Le 30 mai, les préparatifs étaient à peu près terminés, et le capitaine Dargelos n’avait pas perdu son temps. Si elle avait été pourvue d’eau, et plus abondamment ravitaillée, la petite place, désormais à l’abri d’un coup de main, aurait pu opposer une longue et sérieuse résistance. Le 31, vers huit heures du matin, les Malinkés, hommes et femmes, abandonnant en hâte leur travail, s’enfuirent à toutes jambes dans la direction du village. Au même instant, un tirailleur en vedette fit des signaux inquiétans. Que se passait-il? On entendit bientôt le bruit lointain d’une fusillade nourrie. Samory avait franchi le Niger et se heurtait à la colonne du capitaine Louvel, qui, après avoir culbuté l’ennemi et s’être ouvert un passage, se proposait de rallier à Nafadié la petite garnison qu’il y avait laissée et de se diriger ensuite sur Niagassola.
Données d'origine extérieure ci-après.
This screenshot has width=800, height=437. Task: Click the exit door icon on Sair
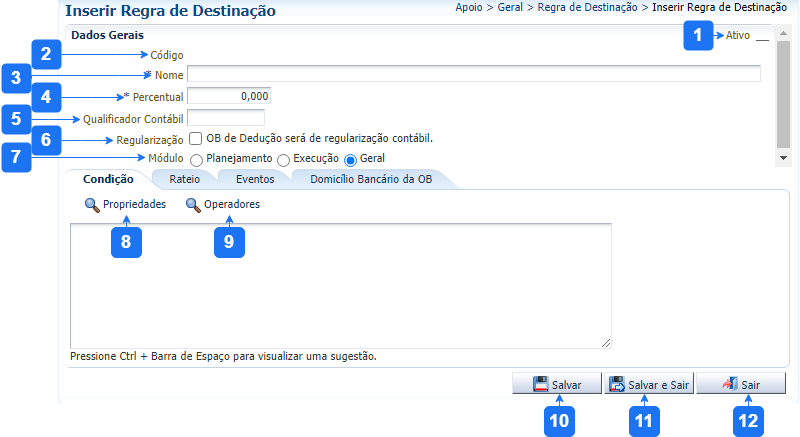(729, 384)
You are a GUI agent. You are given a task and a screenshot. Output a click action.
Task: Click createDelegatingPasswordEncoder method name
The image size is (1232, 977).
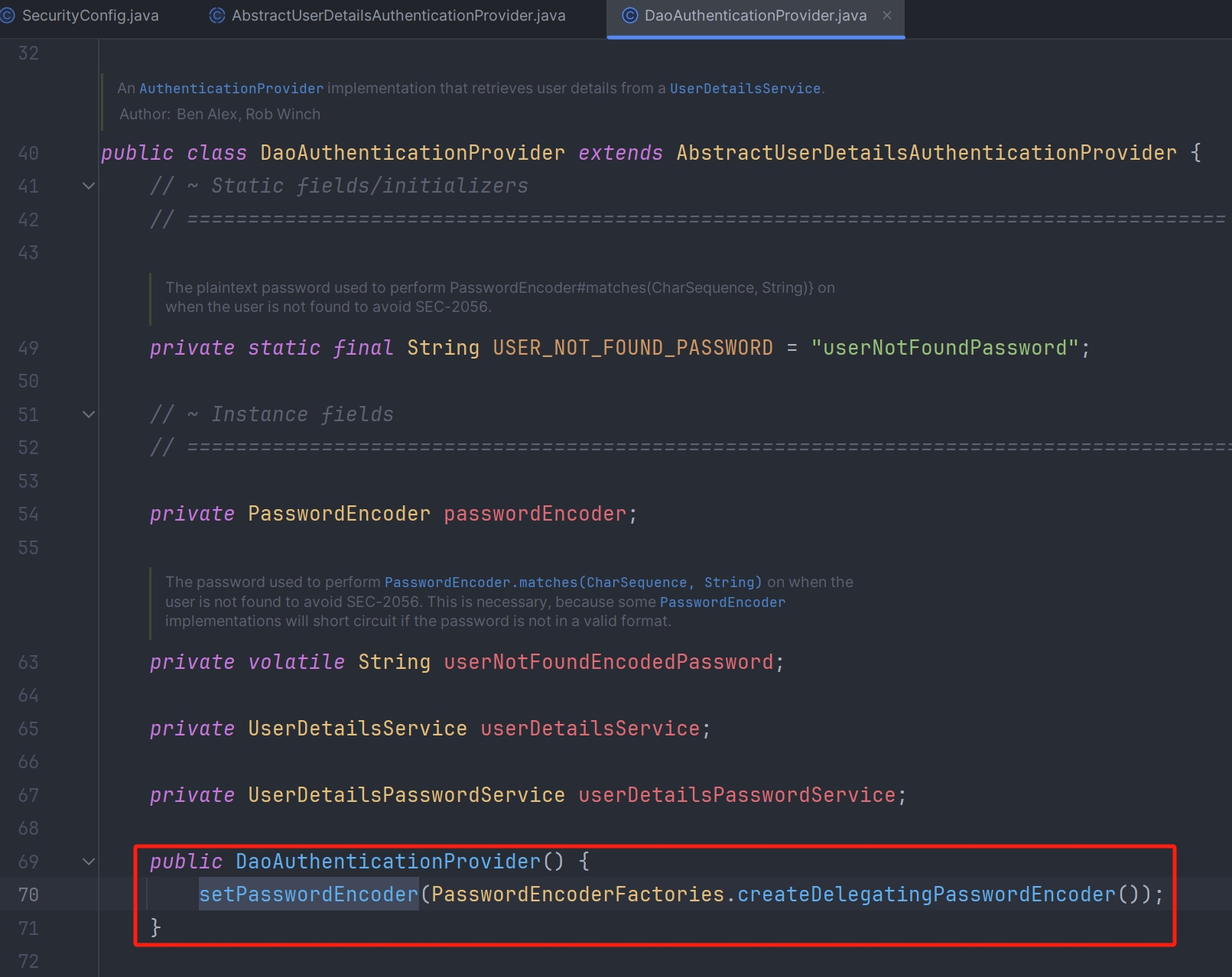point(926,894)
Il arriva dans la nuit. Ses hommes étant las et recrus, il jugea nécessaire de leur accorder un jour de repos. Mais quand, le 2 juin, il voulut reprendre sa marche, il s’avisa que la retraite lui était coupée. « A six cents mètres du poste, sur la route de Niagassola, grouillait une immense cohue grisâtre, d’où se détachaient seulement l’éclair des armes, luisant au soleil, et la casaque rouge des cavaliers de Samory. Pas un cri, mais la rumeur sourde et croissante d’un orage qui se rapproche avant d’éclater. » Après s’être massées, les casaques rouges se fractionnèrent en deux groupes, qui, suivis d’une colonne serrée de fantassins, se mirent en marche, décrivant chacun un demi-cercle autour du tata. En peu de temps le poste fut cerné, et on se disposa à l’attaquer. Les premiers rangs n’étaient plus qu’à une dizaine de mètres quand le capitaine Louvel commanda : « Feu rapide ! » Les assaillans s’empressèrent de répondre, et pendant un quart d’heure le feu continua, violent de part et d’autre. Cependant les guerriers de Samory, qui ne s’attendaient pas à retrouver la colonne Louvel à Nafadié et comptaient emporter la place d’emblée, surpris de l’accueil qu’on leur faisait, sentirent le besoin de reprendre haleine et se décidèrent à se replier sur le village et le ruisseau, laissant le sol jonché de cadavres de sofas.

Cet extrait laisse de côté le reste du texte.